> WHAT YOU SHOULD DO
Go through the data and copy every line in which "height" appears.

> RECORDS PROVIDED
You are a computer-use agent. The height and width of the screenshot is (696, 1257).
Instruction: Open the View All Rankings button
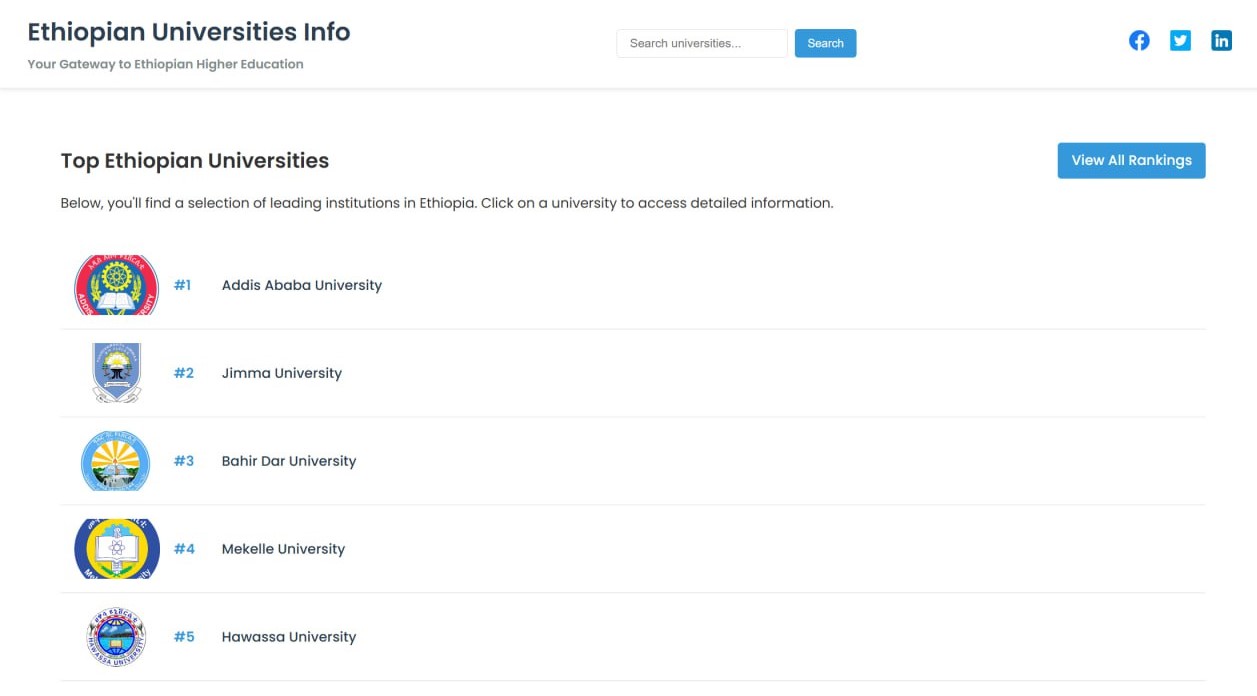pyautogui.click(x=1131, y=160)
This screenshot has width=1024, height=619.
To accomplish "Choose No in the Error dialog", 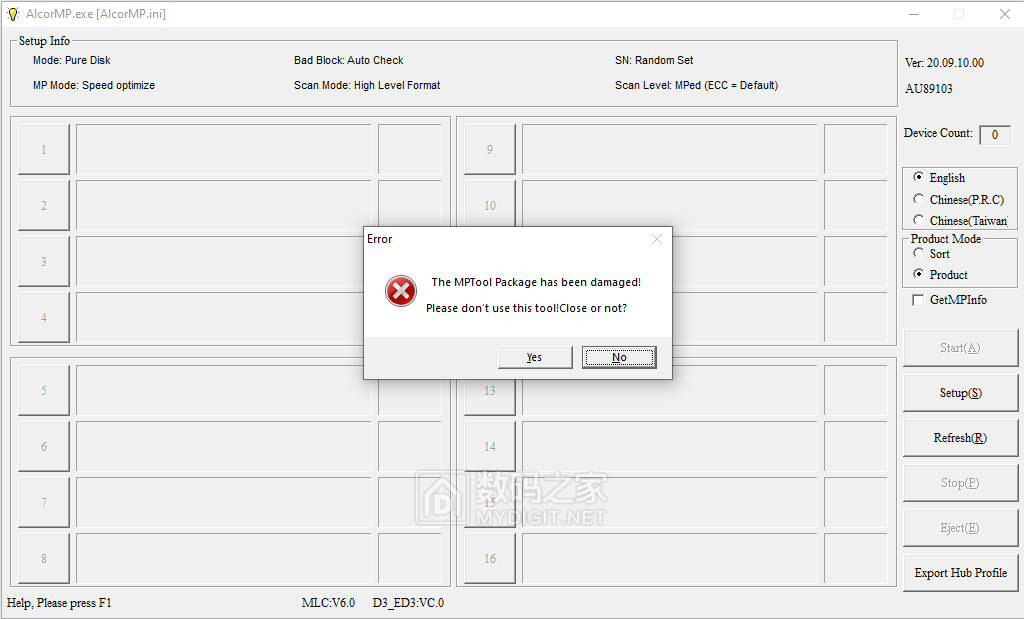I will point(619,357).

> EXERCISE SOLUTION
You are a computer-use agent. The height and width of the screenshot is (696, 1257).
This screenshot has width=1024, height=619.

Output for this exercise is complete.